Step 1: Instrument the Main Endpoint

Our main entry point is the processRequest endpoint, which handles validation, external API calls, and data processing. Here’s how we add @Trace with dispatcher = true to make it a main transaction.



@RestController
public class SampleController {

    private static final Logger logger = LoggerFactory.getLogger(SampleController.class);
    private final SampleService sampleService;
    private final WebClient webClient;

    public SampleController(SampleService sampleService, WebClient.Builder webClientBuilder) {
        this.sampleService = sampleService;
        this.webClient = webClientBuilder.baseUrl("https://jsonplaceholder.typicode.com/todos/1").build();
    }

    @GetMapping("/process")
    @Trace(dispatcher = true, metricName = "Custom/processRequest")
    public Mono<String> processRequest(@RequestParam String input) {
        NewRelic.addCustomParameter("inputParam", input);
        logger.info("Starting process for Trace ID: {}", NewRelic.getAgent().getTransaction().getTraceId());

        return sampleService.validateInput(input)
                .flatMap(validatedInput -> callExternalService(validatedInput))
                .flatMap(externalData -> sampleService.processData(input, externalData))
                .doOnSuccess(result -> logger.debug("Processing complete with result: {}", result))
                .doOnError(e -> logger.error("Error processing request", e));
    }

    @Trace(async = true, metricName = "Custom/callExternalService")
    private Mono<String> callExternalService(String validatedInput) {
        NewRelic.addCustomParameter("validatedInput", validatedInput);
        return webClient.get()
                .retrieve()
                .bodyToMono(String.class)
                .doOnNext(data -> NewRelic.addCustomParameter("externalData", data))
                .doOnError(e -> logger.error("Failed to call external service", e));
    }
}


Step 2: Instrument Sub-Methods for Traceability

Here, we add @Trace on the validateInput and processData methods. This allows each method to show up as segments within the main transaction trace. Setting async = true supports WebFlux’s non-blocking nature.

@Service
public class SampleService {

    @Trace(async = true, metricName = "Custom/validateInput")
    public Mono<String> validateInput(String input) {
        NewRelic.addCustomParameter("validatedInput", input);
        return Mono.just("Validated: " + input);
    }

    @Trace(async = true, metricName = "Custom/processData")
    public Mono<String> processData(String input, String externalData) {
        NewRelic.addCustomParameter("combinedData", input + " " + externalData);
        return Mono.just("Processed Data: " + input + " at " + LocalTime.now());
    }
}

Step 3: Viewing Results in New Relic

Main Transaction: In New Relic APM under Transactions, locate Custom/processRequest to analyze the main endpoint’s performance.

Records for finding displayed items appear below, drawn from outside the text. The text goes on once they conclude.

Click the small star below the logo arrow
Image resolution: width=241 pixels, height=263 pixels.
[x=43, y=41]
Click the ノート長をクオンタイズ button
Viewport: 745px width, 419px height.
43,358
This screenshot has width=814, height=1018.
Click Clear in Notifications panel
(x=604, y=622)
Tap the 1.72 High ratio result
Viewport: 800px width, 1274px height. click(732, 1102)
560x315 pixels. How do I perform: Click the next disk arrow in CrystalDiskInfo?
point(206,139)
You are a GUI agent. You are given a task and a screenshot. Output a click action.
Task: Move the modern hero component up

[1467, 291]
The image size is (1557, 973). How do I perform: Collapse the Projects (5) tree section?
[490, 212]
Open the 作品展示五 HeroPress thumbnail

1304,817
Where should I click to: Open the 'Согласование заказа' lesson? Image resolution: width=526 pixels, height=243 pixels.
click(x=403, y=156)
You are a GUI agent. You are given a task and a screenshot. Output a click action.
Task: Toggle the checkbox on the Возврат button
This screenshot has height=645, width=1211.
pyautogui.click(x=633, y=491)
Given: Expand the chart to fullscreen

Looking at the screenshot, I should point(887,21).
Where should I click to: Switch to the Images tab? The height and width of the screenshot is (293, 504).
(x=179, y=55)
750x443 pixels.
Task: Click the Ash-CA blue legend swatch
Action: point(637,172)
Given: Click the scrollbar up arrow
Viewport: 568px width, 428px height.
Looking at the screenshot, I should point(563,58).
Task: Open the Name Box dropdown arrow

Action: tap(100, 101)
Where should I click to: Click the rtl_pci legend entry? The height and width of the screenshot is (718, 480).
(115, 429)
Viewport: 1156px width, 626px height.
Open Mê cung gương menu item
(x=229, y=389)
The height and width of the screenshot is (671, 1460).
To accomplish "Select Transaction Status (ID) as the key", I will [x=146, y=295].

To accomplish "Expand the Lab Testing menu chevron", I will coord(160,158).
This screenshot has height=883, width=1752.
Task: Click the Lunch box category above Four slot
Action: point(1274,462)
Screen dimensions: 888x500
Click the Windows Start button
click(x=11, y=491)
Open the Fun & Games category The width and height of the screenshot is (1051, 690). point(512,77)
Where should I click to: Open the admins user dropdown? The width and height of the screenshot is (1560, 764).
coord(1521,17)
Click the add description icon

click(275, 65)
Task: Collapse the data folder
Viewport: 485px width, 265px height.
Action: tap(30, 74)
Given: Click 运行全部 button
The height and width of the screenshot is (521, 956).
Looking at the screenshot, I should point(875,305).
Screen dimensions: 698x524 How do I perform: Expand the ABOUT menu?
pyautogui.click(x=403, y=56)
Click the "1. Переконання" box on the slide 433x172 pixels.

Sub-Method Tracking: Under Distributed Traces or Transaction Traces, view the breakdown of validateInput, callExternalService, and processData as segments within each transaction.

Custom Parameters: View specific data by setting custom parameters (inputParam, validatedInput, etc.), which appear in Transaction Attributes and allow deeper filtering in NRQL queries.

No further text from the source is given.